ENTRIES SHOWN START

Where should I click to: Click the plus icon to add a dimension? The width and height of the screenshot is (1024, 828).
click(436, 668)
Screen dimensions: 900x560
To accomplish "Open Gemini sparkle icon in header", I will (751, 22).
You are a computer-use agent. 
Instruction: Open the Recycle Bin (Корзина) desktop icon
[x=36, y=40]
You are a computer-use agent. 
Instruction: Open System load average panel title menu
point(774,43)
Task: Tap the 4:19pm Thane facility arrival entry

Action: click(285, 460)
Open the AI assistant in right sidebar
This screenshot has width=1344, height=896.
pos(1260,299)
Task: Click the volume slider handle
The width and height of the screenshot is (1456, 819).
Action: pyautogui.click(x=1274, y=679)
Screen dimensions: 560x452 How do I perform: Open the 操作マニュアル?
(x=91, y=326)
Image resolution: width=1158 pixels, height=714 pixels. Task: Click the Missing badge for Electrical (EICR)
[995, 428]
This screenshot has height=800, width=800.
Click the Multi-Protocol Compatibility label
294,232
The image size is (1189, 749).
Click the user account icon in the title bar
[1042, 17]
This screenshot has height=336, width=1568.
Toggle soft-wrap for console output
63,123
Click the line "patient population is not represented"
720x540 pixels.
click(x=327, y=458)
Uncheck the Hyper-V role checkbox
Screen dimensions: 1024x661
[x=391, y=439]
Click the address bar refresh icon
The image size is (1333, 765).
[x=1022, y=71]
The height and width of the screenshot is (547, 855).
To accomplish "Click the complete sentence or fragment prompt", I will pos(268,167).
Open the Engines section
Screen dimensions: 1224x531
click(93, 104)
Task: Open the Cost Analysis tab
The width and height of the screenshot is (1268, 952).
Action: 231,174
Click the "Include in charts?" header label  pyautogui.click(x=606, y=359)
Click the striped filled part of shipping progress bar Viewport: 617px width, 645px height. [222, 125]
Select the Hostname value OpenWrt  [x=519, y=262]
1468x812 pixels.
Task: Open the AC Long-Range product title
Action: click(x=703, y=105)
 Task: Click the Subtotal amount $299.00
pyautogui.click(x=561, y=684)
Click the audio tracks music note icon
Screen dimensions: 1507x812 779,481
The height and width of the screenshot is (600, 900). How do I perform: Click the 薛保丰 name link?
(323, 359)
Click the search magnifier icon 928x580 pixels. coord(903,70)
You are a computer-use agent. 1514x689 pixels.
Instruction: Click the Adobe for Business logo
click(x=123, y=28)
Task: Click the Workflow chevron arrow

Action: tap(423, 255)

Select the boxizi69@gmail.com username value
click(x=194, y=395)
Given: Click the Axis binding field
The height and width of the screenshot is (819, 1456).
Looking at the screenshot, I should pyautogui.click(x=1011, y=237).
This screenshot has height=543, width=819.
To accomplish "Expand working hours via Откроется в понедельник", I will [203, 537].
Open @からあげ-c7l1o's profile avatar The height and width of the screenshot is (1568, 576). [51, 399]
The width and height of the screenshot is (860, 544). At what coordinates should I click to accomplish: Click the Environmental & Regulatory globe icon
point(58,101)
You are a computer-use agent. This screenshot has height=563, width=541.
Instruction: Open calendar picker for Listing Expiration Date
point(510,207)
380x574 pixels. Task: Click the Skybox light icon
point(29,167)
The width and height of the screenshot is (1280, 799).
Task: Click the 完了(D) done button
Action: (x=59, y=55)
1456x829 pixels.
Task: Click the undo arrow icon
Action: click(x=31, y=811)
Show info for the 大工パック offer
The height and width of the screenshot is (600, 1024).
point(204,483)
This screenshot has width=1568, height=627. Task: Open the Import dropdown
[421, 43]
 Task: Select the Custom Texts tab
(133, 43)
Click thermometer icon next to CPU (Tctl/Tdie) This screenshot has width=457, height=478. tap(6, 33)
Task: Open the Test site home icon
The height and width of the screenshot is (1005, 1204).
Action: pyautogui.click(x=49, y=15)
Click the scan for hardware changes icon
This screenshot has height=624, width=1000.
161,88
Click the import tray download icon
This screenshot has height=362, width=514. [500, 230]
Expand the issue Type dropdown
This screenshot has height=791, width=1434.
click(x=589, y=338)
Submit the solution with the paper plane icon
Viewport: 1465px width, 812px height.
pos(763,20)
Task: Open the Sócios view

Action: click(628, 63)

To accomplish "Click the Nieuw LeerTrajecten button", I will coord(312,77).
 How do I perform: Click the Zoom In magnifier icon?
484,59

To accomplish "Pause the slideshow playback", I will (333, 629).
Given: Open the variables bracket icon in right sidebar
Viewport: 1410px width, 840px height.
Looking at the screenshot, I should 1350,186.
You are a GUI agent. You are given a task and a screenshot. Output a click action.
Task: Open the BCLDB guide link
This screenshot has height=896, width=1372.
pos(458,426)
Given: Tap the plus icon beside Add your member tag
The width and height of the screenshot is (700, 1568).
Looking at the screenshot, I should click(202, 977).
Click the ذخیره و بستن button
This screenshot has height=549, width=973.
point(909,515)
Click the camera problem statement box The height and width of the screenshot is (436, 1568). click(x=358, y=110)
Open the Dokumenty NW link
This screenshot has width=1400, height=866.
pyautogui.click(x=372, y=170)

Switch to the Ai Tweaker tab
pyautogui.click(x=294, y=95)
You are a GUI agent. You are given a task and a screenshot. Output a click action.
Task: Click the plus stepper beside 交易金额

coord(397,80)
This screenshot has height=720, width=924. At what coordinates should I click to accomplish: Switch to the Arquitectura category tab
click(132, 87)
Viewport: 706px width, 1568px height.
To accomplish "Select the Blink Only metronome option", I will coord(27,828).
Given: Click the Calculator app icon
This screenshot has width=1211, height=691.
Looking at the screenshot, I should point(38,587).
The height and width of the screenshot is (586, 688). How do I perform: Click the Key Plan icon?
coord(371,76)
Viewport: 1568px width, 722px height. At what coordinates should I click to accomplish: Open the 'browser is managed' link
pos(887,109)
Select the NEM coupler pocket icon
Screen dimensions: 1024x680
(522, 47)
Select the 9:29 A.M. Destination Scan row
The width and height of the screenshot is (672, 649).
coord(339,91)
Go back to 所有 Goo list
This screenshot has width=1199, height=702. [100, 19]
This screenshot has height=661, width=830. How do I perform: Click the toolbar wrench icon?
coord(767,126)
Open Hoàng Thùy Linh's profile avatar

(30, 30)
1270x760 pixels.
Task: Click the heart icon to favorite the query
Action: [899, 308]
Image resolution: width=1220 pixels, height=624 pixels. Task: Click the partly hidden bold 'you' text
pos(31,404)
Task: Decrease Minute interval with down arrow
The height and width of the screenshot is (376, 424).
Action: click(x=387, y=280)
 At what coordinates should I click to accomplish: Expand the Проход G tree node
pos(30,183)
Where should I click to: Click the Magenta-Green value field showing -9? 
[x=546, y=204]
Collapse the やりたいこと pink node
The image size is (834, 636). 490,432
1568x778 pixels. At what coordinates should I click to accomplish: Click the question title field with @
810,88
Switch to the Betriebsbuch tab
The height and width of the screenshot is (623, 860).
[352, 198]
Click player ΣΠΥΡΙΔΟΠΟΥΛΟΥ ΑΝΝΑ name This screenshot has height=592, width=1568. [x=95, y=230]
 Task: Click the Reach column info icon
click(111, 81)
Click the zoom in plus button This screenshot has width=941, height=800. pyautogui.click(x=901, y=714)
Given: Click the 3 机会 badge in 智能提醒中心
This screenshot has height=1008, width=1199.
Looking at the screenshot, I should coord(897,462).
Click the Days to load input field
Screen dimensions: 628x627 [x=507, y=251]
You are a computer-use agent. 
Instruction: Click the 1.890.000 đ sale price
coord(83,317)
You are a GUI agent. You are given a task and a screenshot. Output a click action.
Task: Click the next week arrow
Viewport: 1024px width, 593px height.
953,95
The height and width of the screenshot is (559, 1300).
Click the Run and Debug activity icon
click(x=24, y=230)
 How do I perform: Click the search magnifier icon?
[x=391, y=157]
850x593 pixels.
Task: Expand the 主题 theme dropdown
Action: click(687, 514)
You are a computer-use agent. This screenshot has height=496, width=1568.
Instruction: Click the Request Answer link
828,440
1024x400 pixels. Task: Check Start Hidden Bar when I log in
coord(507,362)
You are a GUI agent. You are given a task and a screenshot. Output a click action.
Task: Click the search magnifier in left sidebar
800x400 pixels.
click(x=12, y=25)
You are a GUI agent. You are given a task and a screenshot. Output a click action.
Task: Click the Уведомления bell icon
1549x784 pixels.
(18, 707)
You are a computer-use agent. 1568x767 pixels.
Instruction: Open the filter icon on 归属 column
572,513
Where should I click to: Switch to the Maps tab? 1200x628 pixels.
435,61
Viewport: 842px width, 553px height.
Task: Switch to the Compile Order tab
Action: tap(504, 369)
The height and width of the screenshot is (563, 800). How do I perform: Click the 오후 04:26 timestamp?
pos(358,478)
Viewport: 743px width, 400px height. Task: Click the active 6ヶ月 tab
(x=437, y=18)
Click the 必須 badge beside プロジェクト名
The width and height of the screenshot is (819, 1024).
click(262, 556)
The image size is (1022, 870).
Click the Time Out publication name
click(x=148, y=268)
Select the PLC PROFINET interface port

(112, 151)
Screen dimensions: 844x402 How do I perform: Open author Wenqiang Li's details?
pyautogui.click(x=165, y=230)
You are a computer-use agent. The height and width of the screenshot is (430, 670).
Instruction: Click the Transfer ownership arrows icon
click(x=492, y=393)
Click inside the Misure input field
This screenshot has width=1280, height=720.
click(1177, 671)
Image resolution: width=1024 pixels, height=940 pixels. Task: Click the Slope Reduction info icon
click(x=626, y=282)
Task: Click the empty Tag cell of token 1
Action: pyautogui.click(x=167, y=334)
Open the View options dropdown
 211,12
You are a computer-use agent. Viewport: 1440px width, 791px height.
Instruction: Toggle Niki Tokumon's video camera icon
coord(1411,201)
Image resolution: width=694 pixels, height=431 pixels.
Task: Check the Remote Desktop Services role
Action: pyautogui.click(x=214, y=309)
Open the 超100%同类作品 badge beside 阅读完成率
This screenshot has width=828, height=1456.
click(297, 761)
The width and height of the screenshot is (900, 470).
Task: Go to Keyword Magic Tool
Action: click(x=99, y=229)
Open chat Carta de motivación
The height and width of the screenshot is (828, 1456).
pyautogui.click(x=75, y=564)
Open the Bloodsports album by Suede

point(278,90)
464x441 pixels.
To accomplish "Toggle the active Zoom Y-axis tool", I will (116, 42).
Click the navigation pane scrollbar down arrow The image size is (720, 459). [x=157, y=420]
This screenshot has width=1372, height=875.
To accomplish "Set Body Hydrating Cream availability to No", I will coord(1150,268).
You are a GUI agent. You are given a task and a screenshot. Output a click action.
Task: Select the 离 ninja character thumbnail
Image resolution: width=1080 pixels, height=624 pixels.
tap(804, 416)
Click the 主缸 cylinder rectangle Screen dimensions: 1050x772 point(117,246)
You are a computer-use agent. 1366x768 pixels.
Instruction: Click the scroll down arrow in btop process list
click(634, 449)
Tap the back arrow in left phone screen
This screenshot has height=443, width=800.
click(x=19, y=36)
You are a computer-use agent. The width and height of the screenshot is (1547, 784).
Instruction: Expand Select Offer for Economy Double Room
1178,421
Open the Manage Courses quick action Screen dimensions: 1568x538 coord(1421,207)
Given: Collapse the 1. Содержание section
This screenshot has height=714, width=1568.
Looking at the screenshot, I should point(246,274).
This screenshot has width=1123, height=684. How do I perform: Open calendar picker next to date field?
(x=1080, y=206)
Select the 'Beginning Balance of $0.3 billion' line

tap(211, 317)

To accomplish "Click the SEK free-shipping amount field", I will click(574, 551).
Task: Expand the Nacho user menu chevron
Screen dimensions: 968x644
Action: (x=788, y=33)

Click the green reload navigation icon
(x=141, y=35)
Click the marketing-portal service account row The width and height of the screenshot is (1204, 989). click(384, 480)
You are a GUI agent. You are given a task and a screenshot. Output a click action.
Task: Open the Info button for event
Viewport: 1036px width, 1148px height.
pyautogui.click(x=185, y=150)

ENTRIES SHOWN END

• **PROBLEM**: All that is needed is the exact run of lines above from the line containing "Screen dimensions: 1224x531" through the line containing "Click the striped", both of them included.

• **EXERCISE SOLUTION**:
Screen dimensions: 1224x531
click(93, 104)
Task: Open the Cost Analysis tab
The width and height of the screenshot is (1268, 952).
Action: 231,174
Click the "Include in charts?" header label  pyautogui.click(x=606, y=359)
Click the striped filled part of shipping progress bar Viewport: 617px width, 645px height. [222, 125]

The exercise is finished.